(Screenshot grounding data)
....
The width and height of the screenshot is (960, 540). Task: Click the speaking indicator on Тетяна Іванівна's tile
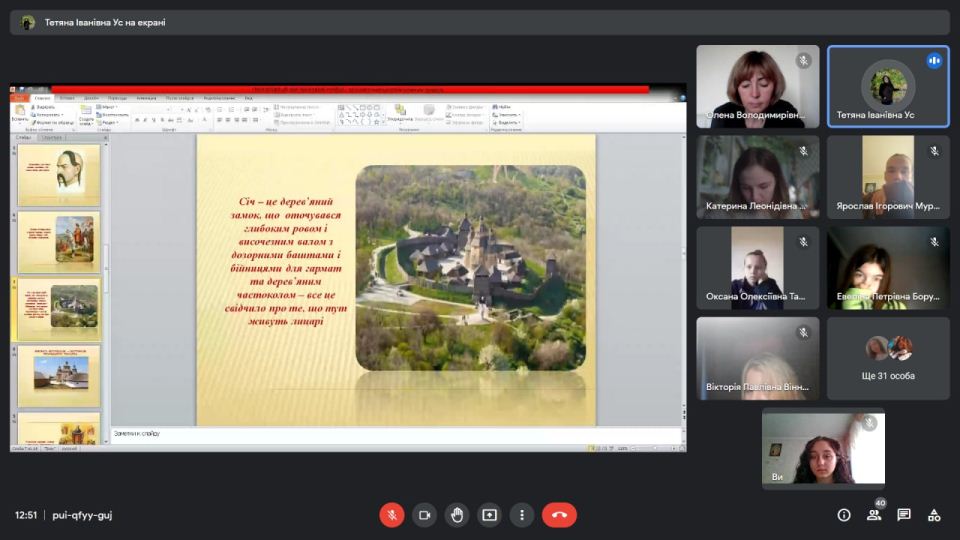(x=934, y=61)
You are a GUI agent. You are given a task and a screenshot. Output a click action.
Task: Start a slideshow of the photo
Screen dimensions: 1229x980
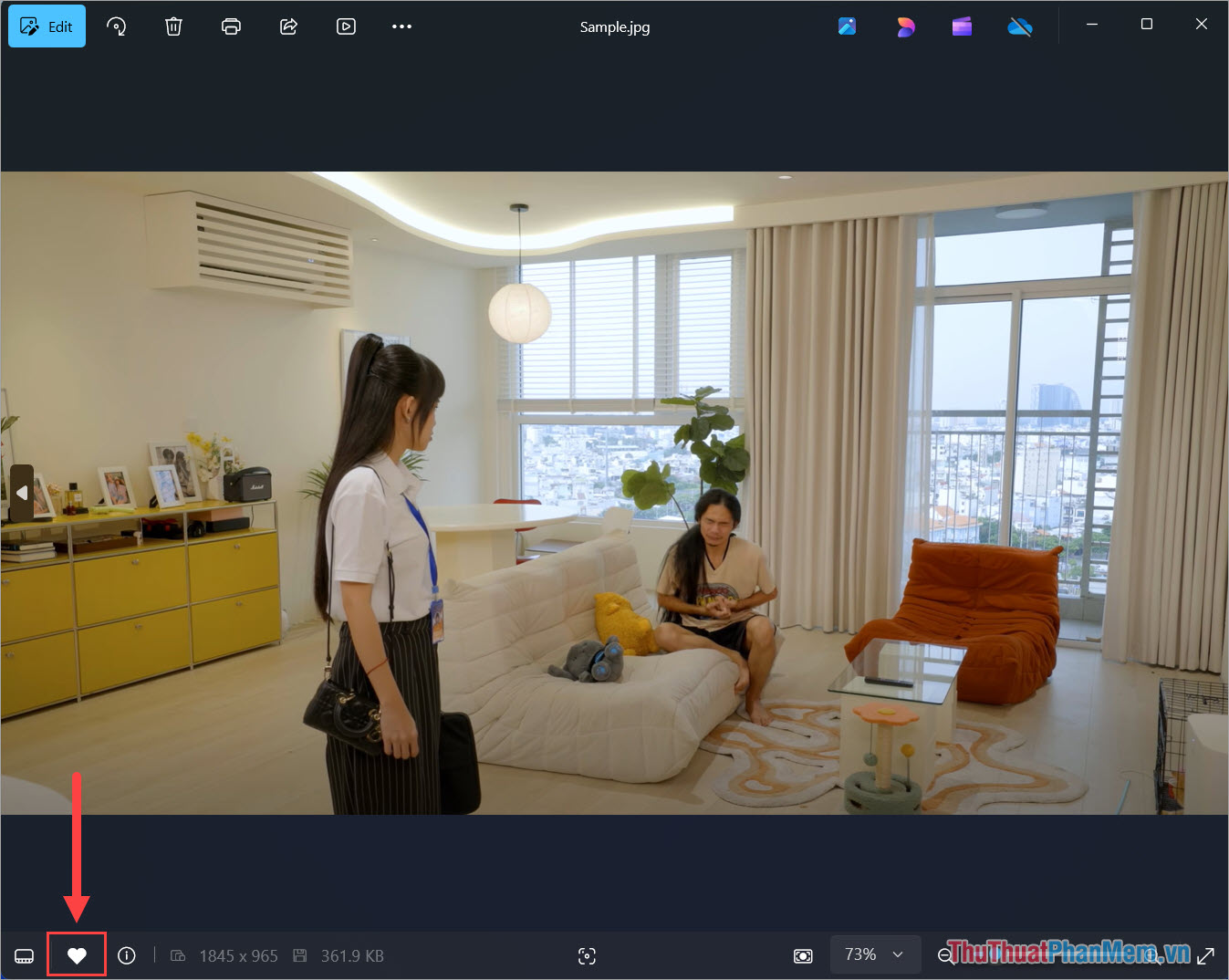346,26
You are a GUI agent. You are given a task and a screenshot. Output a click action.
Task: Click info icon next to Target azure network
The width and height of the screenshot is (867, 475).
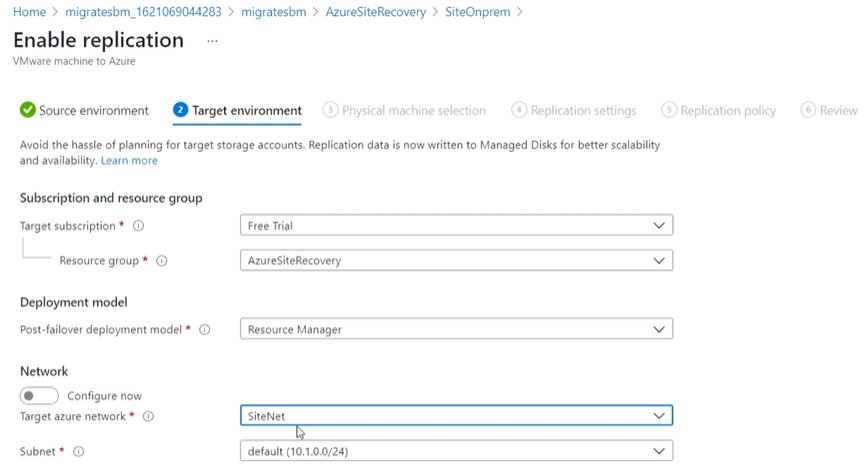(x=148, y=416)
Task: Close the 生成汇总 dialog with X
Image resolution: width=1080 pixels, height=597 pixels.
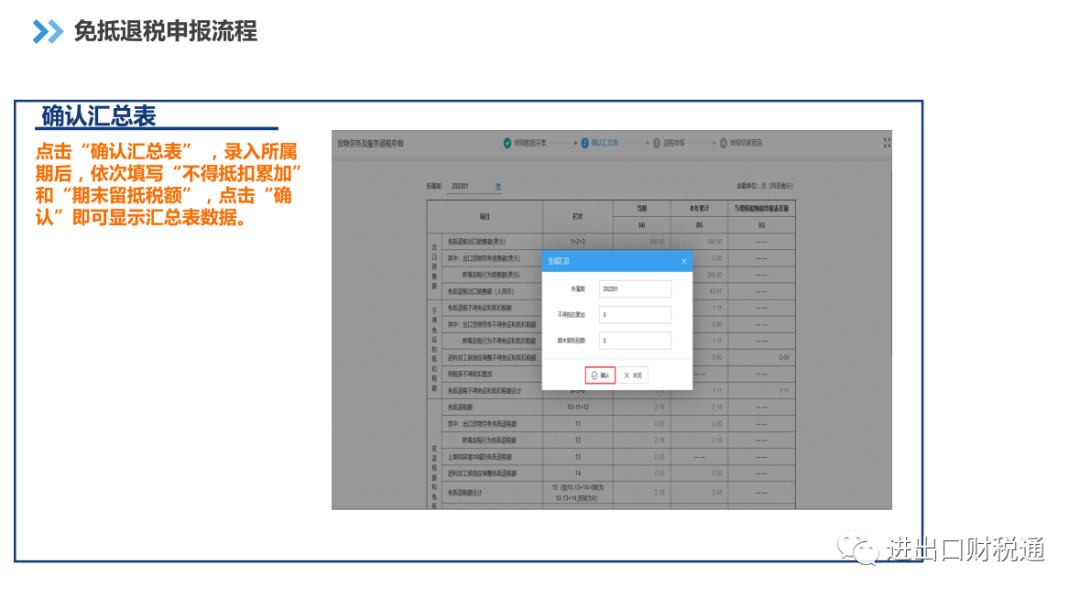Action: 683,262

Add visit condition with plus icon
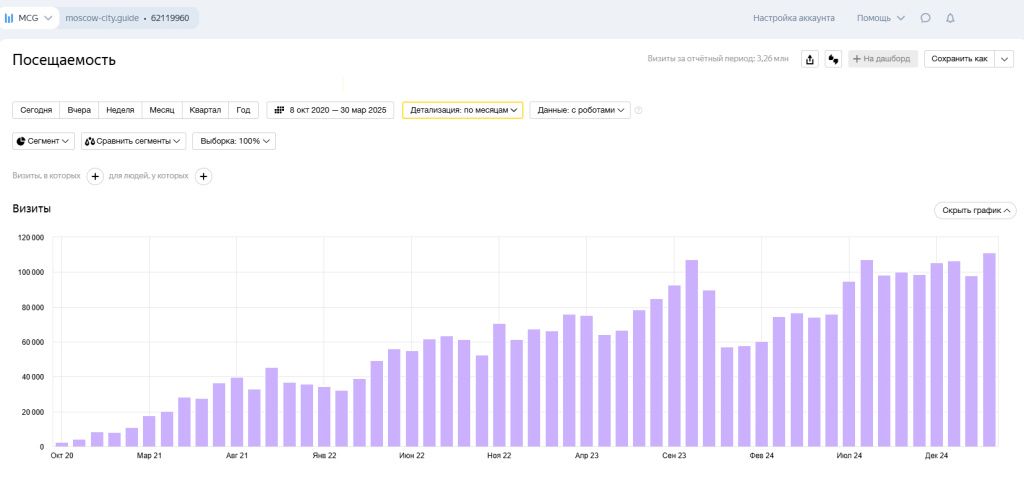point(95,176)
....
▶ **Task**:
Write out the data exactly, but not its pictures.

▶ **Solution for this exercise**:
The width and height of the screenshot is (960, 540). Task: Click the speaking indicator on Тетяна Іванівна's tile
(x=934, y=61)
You are a GUI agent. You are given a task and a screenshot. Output a click action.
Task: Start a slideshow of the photo
Screen dimensions: 1229x980
346,26
You are a GUI agent. You are given a task and a screenshot. Output a click action.
Task: Click info icon next to Target azure network
The width and height of the screenshot is (867, 475).
(x=148, y=416)
Task: Close the 生成汇总 dialog with X
Image resolution: width=1080 pixels, height=597 pixels.
Action: 683,262

Add visit condition with plus icon
point(95,176)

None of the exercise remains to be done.